All of this evidence points to the fact that the average person is ill equipped to be idle. Without goals and without others to interact with, most people begin to lose motivation and concentration. The mind begins to wander, and more often than not it will focus on unresolvable problems that cause anxiety.
In order to avoid this undesirable condition, the person resorts to strategies that will ward off the worst of psychic entropy. Without necessarily being aware of it, one will seek out stimulation that will screen out the sources of anxiety from consciousness. This might be watching TV, or reading redundant narratives such as romances or mysteries, or engaging in obsessive gambling or promiscuous sexuality, or getting drunk or taking drugs. These are quick ways to reduce chaos in consciousness in the short run, but usually the only residue they leave behind is a feeling of listless dissatisfaction.
—Mihaly Csikszentmihalyi
#3. Making the most of leisure is a skill that can be learned
Having leisure at one’s disposal does not improve the quality of life unless one knows how to use it effectively, and it is by no means something one learns automatically.
—Mihaly Csikszentmihalyi
#4. You can make the most of leisure time by incorporating flow
Human beings feel best in flow, when they are fully involved in meeting a challenge, solving a problem, discovering something new. Most activities that produce flow also have clear goals, clear rules, immediate feedback—a set of external demands that focuses our attention and makes demands on our skills. Now these are exactly the conditions that are most often lacking in free time.
—Mihaly Csikszentmihalyi
Why Turning Daily Leisure Time Into Flow Time Is Such A Big Idea
SECTION SUMMARY
1. Five hours every day is 80,000 over our life
2. 5pm-10pm is a weird middle zone time that could go either way
3. Leisure time can be perilous
4. There’s a huge opportunity to fill leisure time with flow activities
#1: Five hours every weekday is 80,000 over our life
If we stop work at 5pm and don't go to bed until 10pm, that's five hours every weekday. This turns into 1,300 hours a year, 13,000 a decade, and 80,000+ over our life.
To put this number in context, during these 80,000 hours we could put our life on a whole other trajectory by…
Starting new hobbies that bring joy and richness to our life
Getting into incredible shape, which extends our life by years
Becoming world-class in many new skills or competent in 100+ new skills
Exploring new career paths that are a better fit for us
Spending more quality time with family and creating memories that last forever
#2: 5pm-10pm is a weird middle zone time that could go either way
We’re tired, but not tired enough to take a nap (and it's too late in the day).

Dataset content:
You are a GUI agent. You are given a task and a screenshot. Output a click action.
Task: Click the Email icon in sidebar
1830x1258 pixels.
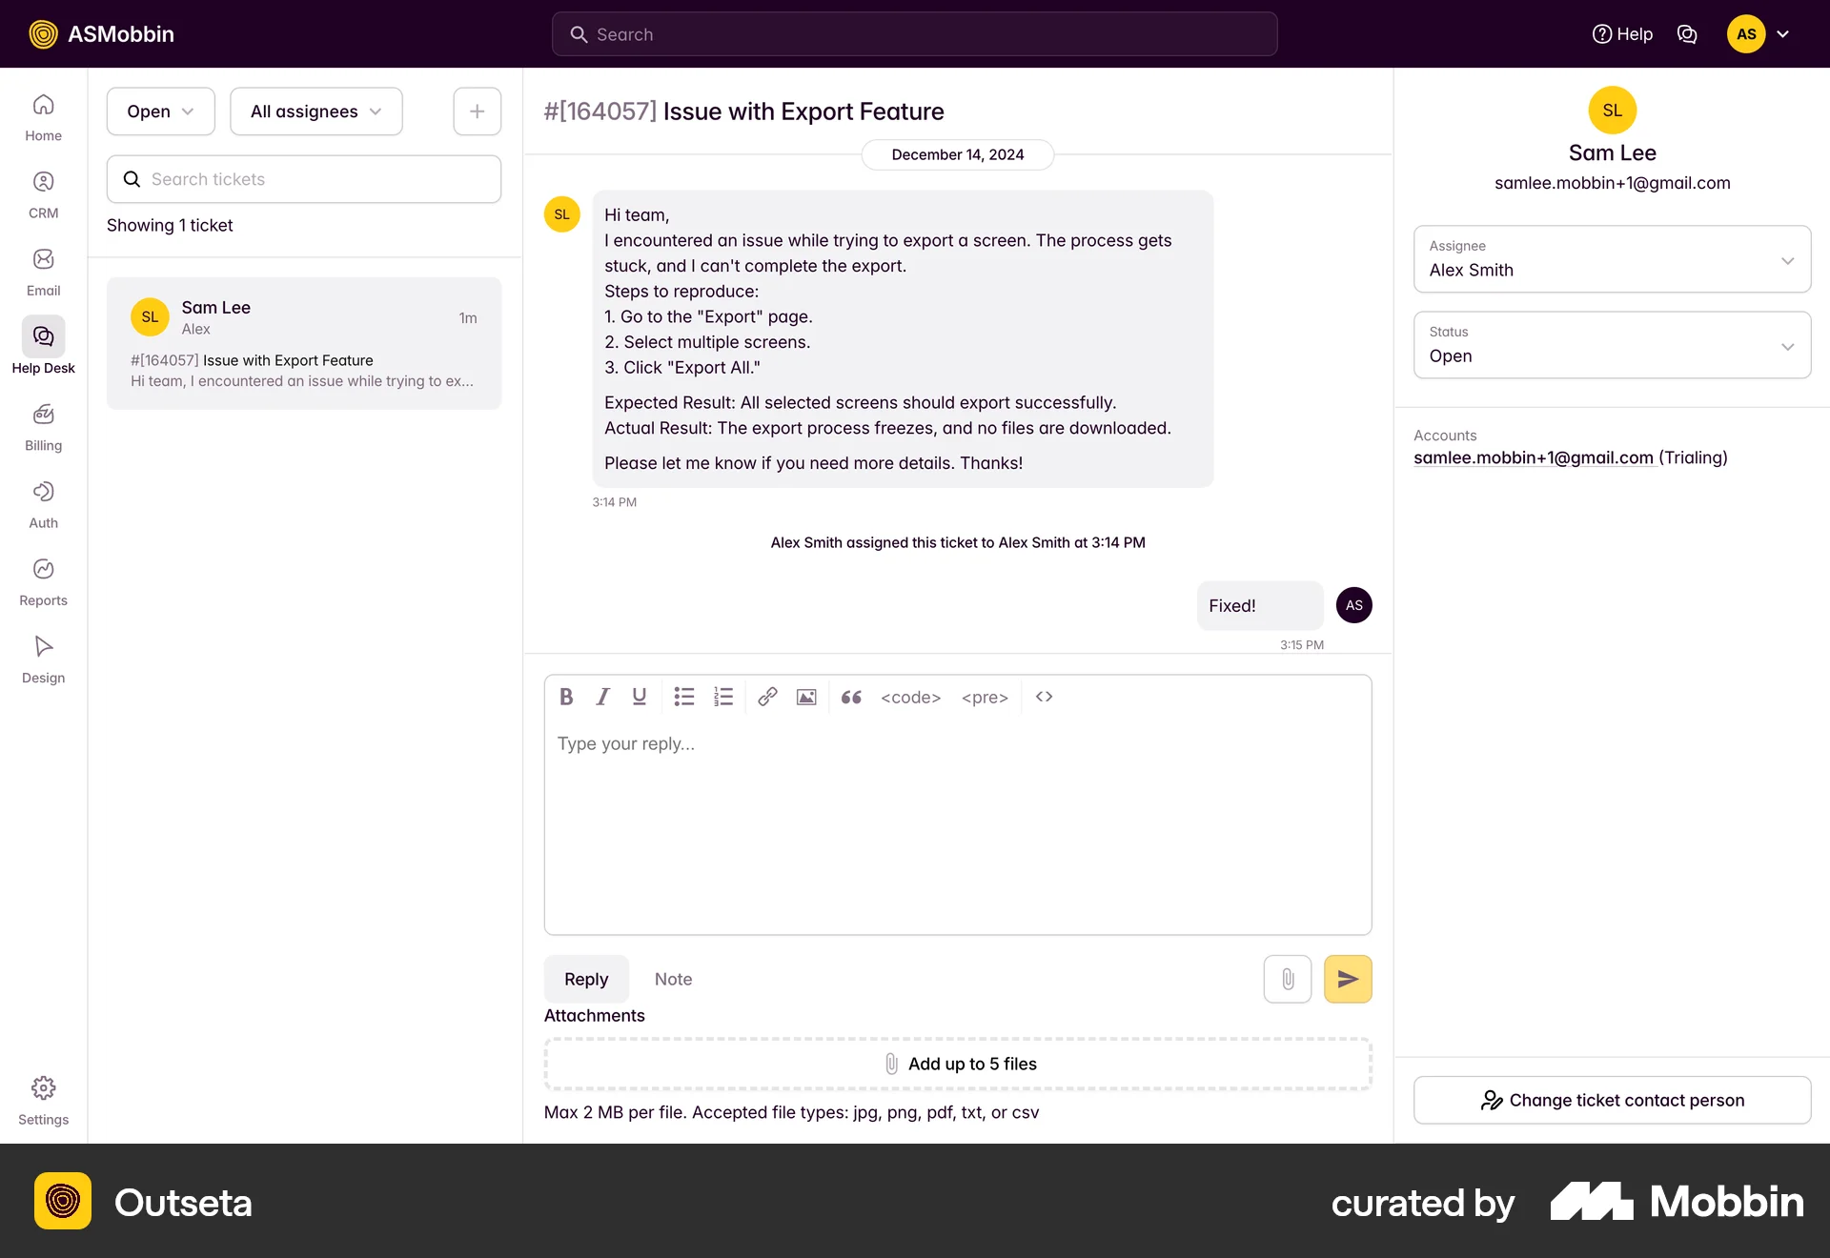coord(43,259)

Work to be completed: From the leisure-time passage above, extract verbatim the portion that begins with the words "In order to" and ends with "of listless dissatisfaction.".

Task answer:
In order to avoid this undesirable condition, the person resorts to strategies that will ward off the worst of psychic entropy. Without necessarily being aware of it, one will seek out stimulation that will screen out the sources of anxiety from consciousness. This might be watching TV, or reading redundant narratives such as romances or mysteries, or engaging in obsessive gambling or promiscuous sexuality, or getting drunk or taking drugs. These are quick ways to reduce chaos in consciousness in the short run, but usually the only residue they leave behind is a feeling of listless dissatisfaction.